You Don't Know What Love Is in F
You Don't Know What Love Is in F
A deeply melancholic minor-key ballad often played as a slow torch song, a staple of the jazz ballad repertoire favored by Chet Baker and Sonny Rollins.
You Don't Know What Love Is in F
F major is the gateway to barre chords. While F itself requires a full barre at fret 1, the remaining diatonic chords (C, Dm, Am, G, Bb) mix open and barre shapes. The open high E acts as Fmaj7's seventh, adding unexpected richness. F is a intermediate-level key on guitar because the open high E string is the major seventh of F, creating a lush Fmaj7 resonance even in basic shapes, but the F barre chord itself is the first big hurdle for beginners. This key mixes open and barre shapes, making it a good intermediate challenge that builds fretboard fluency.
Voice Leading
The bass line moves through B to E (ascending perfect fourth), E to A (ascending perfect fourth), A to D (ascending perfect fourth), D to G (ascending perfect fourth), G to C# (ascending tritone), C# to F# (ascending perfect fourth), F# to A (ascending minor third), A to A# (ascending half step), A# to B (ascending half step), B to E (ascending perfect fourth), E to C# (descending minor third), C# to F# (ascending perfect fourth). A half-step bass movement creates a strong leading-tone pull that demands resolution.
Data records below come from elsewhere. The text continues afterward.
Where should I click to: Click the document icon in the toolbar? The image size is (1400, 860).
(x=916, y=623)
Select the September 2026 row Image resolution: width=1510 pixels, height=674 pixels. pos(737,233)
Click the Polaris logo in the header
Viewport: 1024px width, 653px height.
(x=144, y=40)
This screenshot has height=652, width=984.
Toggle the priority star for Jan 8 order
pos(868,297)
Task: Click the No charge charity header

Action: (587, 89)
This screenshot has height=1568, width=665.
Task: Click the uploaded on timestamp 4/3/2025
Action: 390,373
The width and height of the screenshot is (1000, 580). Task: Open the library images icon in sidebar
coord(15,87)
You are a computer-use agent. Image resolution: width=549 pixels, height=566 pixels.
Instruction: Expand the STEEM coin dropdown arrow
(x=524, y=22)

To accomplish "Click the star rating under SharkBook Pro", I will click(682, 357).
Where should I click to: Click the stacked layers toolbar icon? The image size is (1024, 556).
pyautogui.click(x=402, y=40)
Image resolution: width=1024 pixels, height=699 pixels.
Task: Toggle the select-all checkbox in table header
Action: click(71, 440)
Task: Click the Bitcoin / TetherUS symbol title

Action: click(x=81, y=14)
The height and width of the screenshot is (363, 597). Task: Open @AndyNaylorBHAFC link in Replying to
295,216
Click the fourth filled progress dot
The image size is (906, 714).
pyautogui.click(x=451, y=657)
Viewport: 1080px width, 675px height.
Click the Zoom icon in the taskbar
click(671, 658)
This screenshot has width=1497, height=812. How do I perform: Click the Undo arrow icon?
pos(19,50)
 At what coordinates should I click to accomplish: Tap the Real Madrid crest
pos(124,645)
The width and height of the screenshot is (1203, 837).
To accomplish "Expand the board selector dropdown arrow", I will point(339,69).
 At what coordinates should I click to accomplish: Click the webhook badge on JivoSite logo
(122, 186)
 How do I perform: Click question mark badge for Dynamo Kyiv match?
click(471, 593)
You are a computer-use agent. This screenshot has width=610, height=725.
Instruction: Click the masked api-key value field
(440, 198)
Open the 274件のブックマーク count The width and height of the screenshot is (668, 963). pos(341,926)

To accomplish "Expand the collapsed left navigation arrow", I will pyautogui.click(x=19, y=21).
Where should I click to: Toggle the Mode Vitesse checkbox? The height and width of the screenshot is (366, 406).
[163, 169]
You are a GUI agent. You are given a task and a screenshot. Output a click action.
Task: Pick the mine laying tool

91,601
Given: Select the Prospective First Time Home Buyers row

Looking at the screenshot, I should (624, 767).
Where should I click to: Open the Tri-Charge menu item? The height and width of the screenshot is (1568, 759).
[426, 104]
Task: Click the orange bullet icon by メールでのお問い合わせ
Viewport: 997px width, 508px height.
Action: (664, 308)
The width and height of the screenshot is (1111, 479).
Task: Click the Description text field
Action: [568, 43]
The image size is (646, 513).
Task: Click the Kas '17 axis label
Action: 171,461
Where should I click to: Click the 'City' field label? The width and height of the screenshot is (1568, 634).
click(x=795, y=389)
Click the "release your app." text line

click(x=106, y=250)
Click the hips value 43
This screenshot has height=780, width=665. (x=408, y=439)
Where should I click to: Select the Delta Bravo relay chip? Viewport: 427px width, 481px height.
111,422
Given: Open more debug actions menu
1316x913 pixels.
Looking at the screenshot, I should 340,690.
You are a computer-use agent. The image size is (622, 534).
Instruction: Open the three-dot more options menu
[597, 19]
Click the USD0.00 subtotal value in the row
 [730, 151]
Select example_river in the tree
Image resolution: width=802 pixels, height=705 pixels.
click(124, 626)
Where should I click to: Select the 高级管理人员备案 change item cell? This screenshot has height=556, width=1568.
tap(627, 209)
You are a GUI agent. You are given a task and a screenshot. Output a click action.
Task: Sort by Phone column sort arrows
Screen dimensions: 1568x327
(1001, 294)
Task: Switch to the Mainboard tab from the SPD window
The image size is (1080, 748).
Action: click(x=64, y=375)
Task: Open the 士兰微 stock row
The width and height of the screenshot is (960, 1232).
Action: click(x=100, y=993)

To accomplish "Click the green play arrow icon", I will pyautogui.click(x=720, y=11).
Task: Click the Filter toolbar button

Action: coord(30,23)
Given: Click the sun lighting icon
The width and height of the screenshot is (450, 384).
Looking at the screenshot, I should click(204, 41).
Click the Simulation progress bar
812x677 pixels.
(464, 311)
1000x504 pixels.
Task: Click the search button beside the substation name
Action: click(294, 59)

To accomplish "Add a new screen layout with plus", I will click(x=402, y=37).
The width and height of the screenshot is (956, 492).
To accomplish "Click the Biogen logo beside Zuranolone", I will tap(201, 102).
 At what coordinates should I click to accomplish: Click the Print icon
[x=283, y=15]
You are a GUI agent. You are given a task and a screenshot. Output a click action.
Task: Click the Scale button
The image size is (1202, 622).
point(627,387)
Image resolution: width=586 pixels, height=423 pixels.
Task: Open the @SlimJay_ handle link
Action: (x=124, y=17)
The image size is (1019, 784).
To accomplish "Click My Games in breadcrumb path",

The root motion by larger intervals (fourths and fifths) gives each chord change a strong, decisive character. When the progression loops, the bass returns from F# to B by perfect fourth.
Scales for Improvisation
F major pentatonic works because every note is either a chord tone or a safe passing tone — there are no avoid notes. For soloing, this means you can play freely without clashing. Over dominant seventh chords, F Mixolydian adds the flat seventh for an authentic blues-rock edge.